Today, you’ll learn about challenges involving Employee Job History
You know that it’s not enough to know what your job counts and job titles are today. You need to know what they were last month, last quarter, and last year.
This data presents several key challenges:
- Changes made after the effective date.
UKG Pro allows you to back date employee job changes. For example, Jill was promoted on July 1st, but Jack forgot to enter the promotion until August 1st. This creates two issues. First, your headcount has changed. So, reports issued as of July 1st are now incorrect. Next, you paid Jill as a manager even though she was a VP through July. So, you’ll need to make a journal entry or payroll adjustment. These adjustments will complicate your data warehouse. There is no technical solution to this problem. Your team needs to track back dated changes and fix the poor processes that create them.
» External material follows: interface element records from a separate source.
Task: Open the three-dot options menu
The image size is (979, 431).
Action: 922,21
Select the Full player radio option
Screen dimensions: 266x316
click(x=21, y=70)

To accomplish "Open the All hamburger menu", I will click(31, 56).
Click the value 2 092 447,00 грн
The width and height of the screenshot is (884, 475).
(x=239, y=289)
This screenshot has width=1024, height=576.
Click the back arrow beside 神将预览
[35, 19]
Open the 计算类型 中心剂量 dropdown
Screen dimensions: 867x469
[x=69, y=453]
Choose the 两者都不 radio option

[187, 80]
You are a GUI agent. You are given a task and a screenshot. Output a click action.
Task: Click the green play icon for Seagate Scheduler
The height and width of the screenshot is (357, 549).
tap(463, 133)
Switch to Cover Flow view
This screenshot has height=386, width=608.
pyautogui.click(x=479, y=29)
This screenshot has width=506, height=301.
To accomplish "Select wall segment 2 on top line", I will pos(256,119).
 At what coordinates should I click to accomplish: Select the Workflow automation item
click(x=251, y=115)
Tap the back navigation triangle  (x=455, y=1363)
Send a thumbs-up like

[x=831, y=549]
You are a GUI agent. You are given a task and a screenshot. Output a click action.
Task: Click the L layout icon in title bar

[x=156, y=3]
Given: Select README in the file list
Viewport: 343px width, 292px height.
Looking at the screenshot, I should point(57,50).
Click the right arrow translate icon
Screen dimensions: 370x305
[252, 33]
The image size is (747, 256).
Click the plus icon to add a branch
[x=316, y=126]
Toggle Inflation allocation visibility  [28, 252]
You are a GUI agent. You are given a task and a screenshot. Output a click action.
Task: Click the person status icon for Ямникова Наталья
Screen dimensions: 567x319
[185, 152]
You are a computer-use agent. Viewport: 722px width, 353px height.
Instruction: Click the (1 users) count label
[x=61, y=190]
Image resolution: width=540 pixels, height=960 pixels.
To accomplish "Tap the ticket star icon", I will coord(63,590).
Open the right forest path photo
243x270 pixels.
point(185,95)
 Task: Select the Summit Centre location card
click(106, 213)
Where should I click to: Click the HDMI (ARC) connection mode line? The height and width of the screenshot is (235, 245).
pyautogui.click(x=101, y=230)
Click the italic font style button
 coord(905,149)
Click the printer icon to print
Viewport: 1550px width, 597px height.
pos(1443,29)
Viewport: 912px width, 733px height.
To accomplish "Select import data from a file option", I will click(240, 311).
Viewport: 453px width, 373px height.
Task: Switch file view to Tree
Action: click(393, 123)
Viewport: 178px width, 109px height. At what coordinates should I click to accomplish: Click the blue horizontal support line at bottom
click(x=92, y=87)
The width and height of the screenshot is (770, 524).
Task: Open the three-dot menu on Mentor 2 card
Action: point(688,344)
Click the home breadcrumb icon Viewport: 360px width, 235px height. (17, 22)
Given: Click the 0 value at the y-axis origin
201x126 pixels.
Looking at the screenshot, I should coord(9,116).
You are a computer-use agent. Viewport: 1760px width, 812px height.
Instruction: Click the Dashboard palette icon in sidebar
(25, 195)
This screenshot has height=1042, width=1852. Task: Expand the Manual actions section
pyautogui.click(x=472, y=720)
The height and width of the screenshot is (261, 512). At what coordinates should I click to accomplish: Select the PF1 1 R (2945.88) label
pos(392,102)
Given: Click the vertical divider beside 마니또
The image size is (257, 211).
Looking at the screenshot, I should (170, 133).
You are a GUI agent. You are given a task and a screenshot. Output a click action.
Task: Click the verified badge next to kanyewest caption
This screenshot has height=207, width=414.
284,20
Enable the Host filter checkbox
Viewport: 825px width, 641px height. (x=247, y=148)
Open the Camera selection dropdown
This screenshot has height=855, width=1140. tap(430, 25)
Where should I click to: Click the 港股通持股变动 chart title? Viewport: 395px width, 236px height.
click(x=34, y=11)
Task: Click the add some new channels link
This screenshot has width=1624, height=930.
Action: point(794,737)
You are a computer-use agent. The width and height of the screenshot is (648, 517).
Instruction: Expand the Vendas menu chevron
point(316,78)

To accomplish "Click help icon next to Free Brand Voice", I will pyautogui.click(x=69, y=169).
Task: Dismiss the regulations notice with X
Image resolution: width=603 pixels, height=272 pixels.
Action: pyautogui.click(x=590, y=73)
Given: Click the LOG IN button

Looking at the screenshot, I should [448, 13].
- Multiple changes made on the same effective date.
Let’s say that Jack wasn’t a total slacker. He changed Jill’s title on Time. But he forgot to change the department. So, he makes another change, also effective July 1st. You’ll now find two job changes on the same effective date. When you create your data warehouse, you only want to look at the last change made. - Your data warehouse expects a star schema and slowly changing dimensions.
A standard data warehouse will expect several slowly changing dimensions for employee data. For example, title, organization levels, annual salary and supervisor. Employee Job History doesn’t provide this. Instead, it gives you the values for all those fields on a given date. It won’t tell you which field changed on that date. You need to compare records to see what actually changed.